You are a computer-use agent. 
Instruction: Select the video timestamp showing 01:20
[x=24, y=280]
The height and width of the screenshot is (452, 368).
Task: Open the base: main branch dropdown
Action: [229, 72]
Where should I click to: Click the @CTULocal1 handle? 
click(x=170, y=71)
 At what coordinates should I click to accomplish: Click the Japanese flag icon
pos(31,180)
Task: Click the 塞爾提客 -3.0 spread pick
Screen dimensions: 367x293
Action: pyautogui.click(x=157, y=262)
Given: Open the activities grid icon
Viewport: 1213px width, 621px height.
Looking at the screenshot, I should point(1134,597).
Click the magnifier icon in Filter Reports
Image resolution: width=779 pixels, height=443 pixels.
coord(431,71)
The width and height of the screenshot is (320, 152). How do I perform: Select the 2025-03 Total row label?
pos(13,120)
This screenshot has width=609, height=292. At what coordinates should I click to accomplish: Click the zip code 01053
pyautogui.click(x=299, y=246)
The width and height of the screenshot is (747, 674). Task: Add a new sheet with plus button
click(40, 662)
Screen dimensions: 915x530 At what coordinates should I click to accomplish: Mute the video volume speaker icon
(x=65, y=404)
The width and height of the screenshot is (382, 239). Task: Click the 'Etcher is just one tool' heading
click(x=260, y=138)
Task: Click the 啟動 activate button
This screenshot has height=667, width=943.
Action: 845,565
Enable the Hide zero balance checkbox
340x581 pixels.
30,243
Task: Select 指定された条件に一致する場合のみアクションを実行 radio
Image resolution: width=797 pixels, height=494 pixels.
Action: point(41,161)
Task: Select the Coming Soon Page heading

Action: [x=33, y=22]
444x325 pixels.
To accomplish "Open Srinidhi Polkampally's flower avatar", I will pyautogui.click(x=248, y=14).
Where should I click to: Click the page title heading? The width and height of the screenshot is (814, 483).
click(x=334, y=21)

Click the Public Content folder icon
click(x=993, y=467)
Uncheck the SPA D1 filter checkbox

********************

Reproduce, word for word and in full, only the lines above that start at the line with "Instruction: Select the" and run through the line with "Task: Click the 啟動 activate button", both ends included.

=== COMPLETED EXERCISE ===
Instruction: Select the video timestamp showing 01:20
[x=24, y=280]
The height and width of the screenshot is (452, 368).
Task: Open the base: main branch dropdown
Action: [229, 72]
Where should I click to: Click the @CTULocal1 handle? 
click(x=170, y=71)
 At what coordinates should I click to accomplish: Click the Japanese flag icon
pos(31,180)
Task: Click the 塞爾提客 -3.0 spread pick
Screen dimensions: 367x293
Action: pyautogui.click(x=157, y=262)
Given: Open the activities grid icon
Viewport: 1213px width, 621px height.
Looking at the screenshot, I should point(1134,597).
Click the magnifier icon in Filter Reports
Image resolution: width=779 pixels, height=443 pixels.
coord(431,71)
The width and height of the screenshot is (320, 152). How do I perform: Select the 2025-03 Total row label?
pos(13,120)
This screenshot has width=609, height=292. At what coordinates should I click to accomplish: Click the zip code 01053
pyautogui.click(x=299, y=246)
The width and height of the screenshot is (747, 674). Task: Add a new sheet with plus button
click(40, 662)
Screen dimensions: 915x530 At what coordinates should I click to accomplish: Mute the video volume speaker icon
(x=65, y=404)
The width and height of the screenshot is (382, 239). Task: Click the 'Etcher is just one tool' heading
click(x=260, y=138)
Task: Click the 啟動 activate button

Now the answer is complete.